М а р ц е л и й: Это тот программный идиотизм, который рассчитан на завоевание популярности среди неучей: разговорный язык содержит массу неточностей, поэтому философы создали свой, как ты его называешь, жаргон с более высокой степенью однозначности. Вот Изидор и стремится заменить определенные многозначные понятия в их разных значениях абсолютно однозначными символами, которые никто не любит, тут же чуя ненавистную математику и логистику, но тем не менее все говорят ПЗП, ГПУ, МИД и прекрасно понимают друг друга. «Говорить о философии просто» — это демагогическая апелляция ко всеобщей темноте со стороны людей, ничего существенного сказать не способных, но требующих к себе всеобщего внимания. Разумеется, столь же пагубно и противоположное направление — маскировка пустоты искусственно дутыми фразами с помощью необязательных понятий и создание неологизмов вследствие радикально плохо, то есть неразрешимо сформулированных проблем, как, например, у Гуссерля. Но огульное осуждение немецкой философии только потому, что пара немцев своей бездушной фразеологией дискредитировали метафизику — я имею в виду Гегеля и ему подобных гипостатов понятий — это sheer cretinism![229]

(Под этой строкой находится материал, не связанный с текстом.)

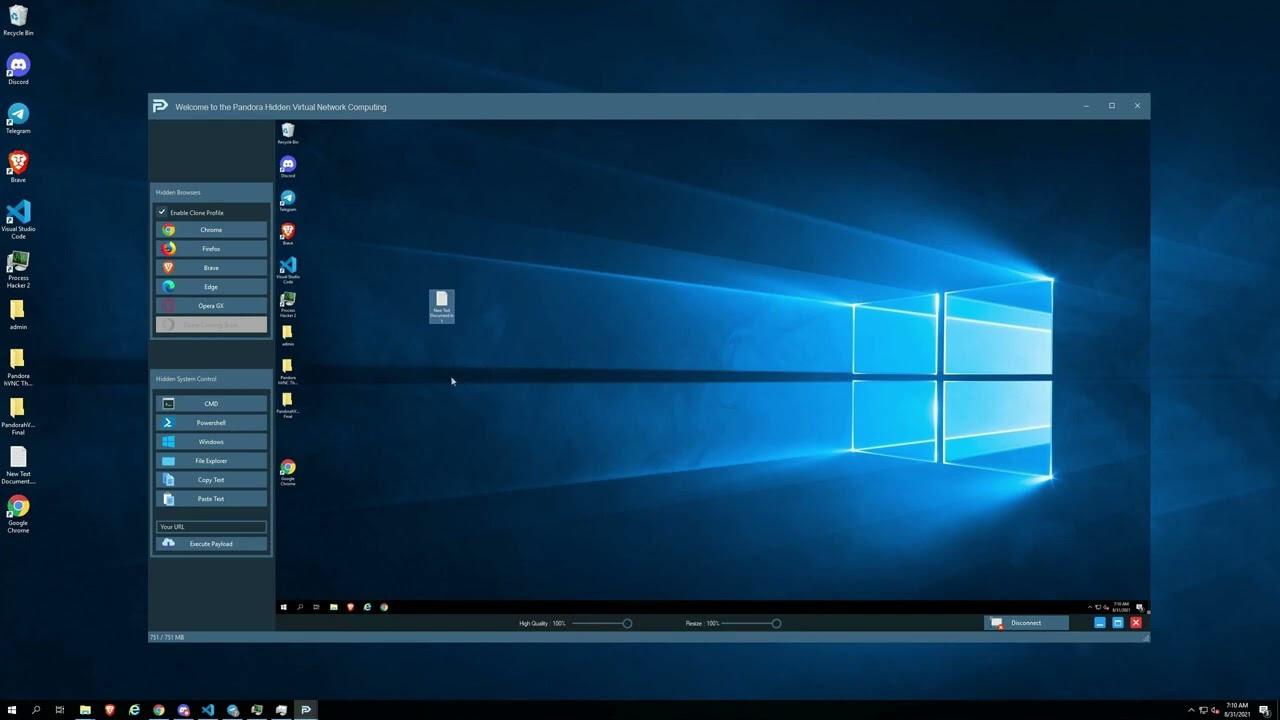Click the Copy Text button
The width and height of the screenshot is (1280, 720).
tap(211, 480)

М а р к и з: Браво, Целек! Уайтхед бы...
М а р ц е л и й: Только не говори мне о Уайтхеде. Им угощал меня Изя, которого ты не знаешь, — пойдем к нему сейчас же, как только закончу. (У него в голове снова пронеслись слова Надразила: «Роман? Это когда кто-то куда-то пошел и кого-то полапал — что ж, пойду к нему, но не лапать — Русталка больше не моя». Страшная печаль схватила его за горло, стеснила грудь, и даже прелестная Суффретка показалась ему в эту минуту пошлой шлюшкой, с которой и парой фраз не перекинешься). Этот безумец, продолжал он, хотел свалить в одну кучу физикалистский взгляд с психологистическим, выразить эту амальгаму общей терминологией и создать таким образом искусственный псевдонаучный монизм, в котором понятие личности будет заменено словечком — жаль, что не в кавычках, ибо сегодня это тоже способ выпутаться из убийственных проблем — «percipient event» — ah, non! das ist empörend!![230]
М а р к и з: А знаешь, ты парень что надо! Никогда не думал, что ты такой.

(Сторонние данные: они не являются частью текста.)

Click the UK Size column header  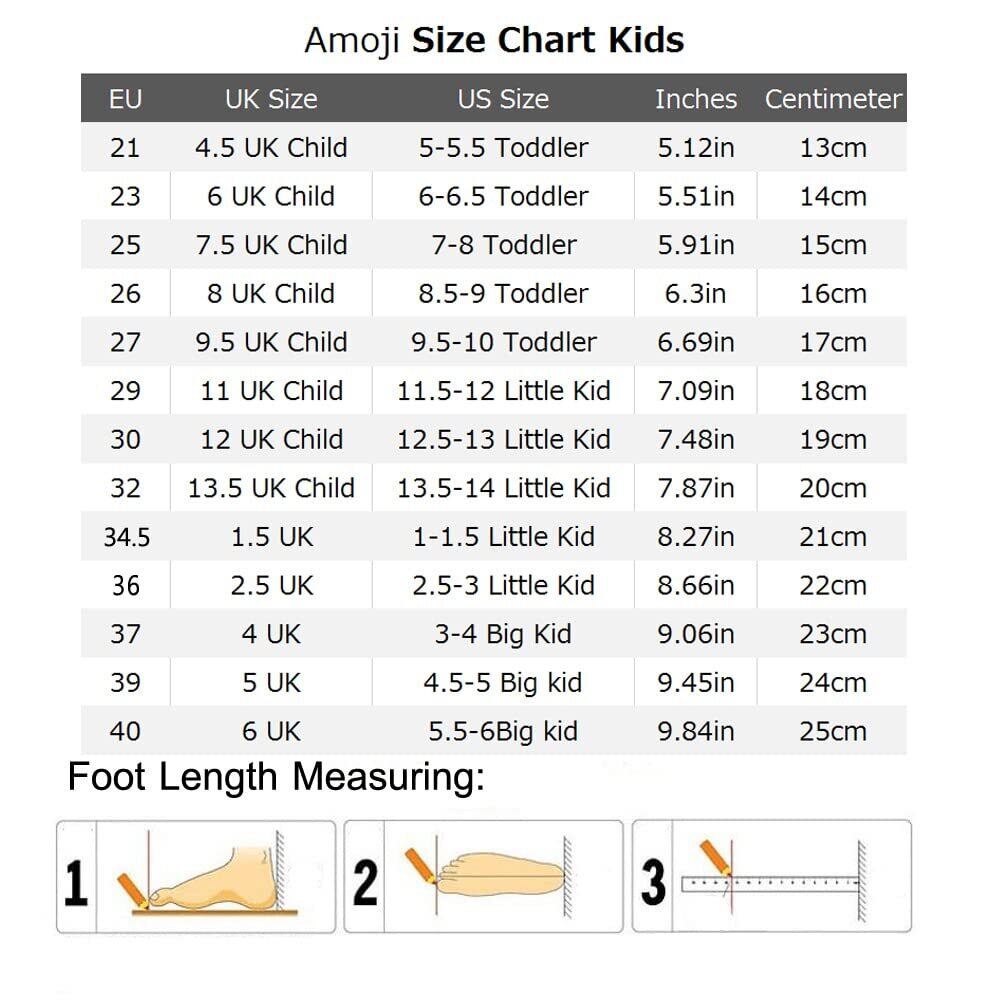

М а р ц е л и й: То-то, англосаксонская крыса, а ведь Зигфрид Галушка укорял меня, что я говорю на волапюке, чтоб его, эдак по-дружески, pies jebał.
Р о м е к: Я хочу говорить о музыке, о музыке, о музыке!! (Он нервно топал ногами, жуя резинку и выделывая пируэты и прочие гимнастические фигуры со складным бильярдным кием.)
Н а д р а з и л (до сих пор угрюмо молчавший, подавленный высоким понятийным уровнем дискуссии и будучи никак не в состоянии принять в ней участие — он умел быть только гениальным критиком третьеразрядных литераторов, которых буквально разил наповал блестящими сравнениями, выражая в них самую пошлую ходячую брехню о так называемом искусстве, то есть о каких-то на птичьем языке написанных романчиках и пьесках ниже уровня покойника à la маэстро Бруднавер): Так говори, псякрев, а не бухти — холера — ужрался, как Джон Рейв — (пауза) — что ж никто не спросит меня, кто такой Рейв — снобы проклятые, вид только делаете, что знаете, а если разобраться — ничего вы не знаете, а признаться боитесь.
М а р ц е л и й: Что до меня — то я рисовал очень сложный фрагмент.
Н а д р а з и л: А перед тем, пустобрех, ты вел дискуссию таким языком, что у меня евстаховы трубы опухли.
М а р ц е л и й (холодно): Хиевы.
М а р к и з: Я прослушал — о ком шла речь?
М е н о т т и - К о р в и: У меня нераздельность внимания — я думал о вопросе разговорного языка. (Аккредитованный при ПЗП агент итальянского профсоюза Элитариев-Дилетантов, Корви прекрасно говорил по-польски.)
С м е р д и - У ш к о: А я все думаю о проблеме аристократии.
Р о м е к: А я думал, ты занят проектами, имеющими целью довести до сведения каждого, что у тебя смердит ушко — у тебя и у твоих предков. Лучше всего так засмерди себе ушко абсолютным неумыванием, чтобы за десять шагов можно было его учуять, как уши старой суки Файфы лорда Альфреда.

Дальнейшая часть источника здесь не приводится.